DATASET EXCERPTS:

┄┄┄┄┄┄┄┄┄┄┄┄┄┄┄┄┄┄┄┄

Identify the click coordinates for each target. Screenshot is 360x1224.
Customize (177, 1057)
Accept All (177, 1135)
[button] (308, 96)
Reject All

┄┄┄┄┄┄┄┄┄┄┄┄┄┄┄┄┄┄┄┄

EXERCISE: Would you transcribe all of the data, keeping each line exact?

YOUR RESPONSE:
Identify the click coordinates for each target. Screenshot is 360x1224.
Customize (177, 1057)
Accept All (177, 1135)
[button] (308, 96)
Reject All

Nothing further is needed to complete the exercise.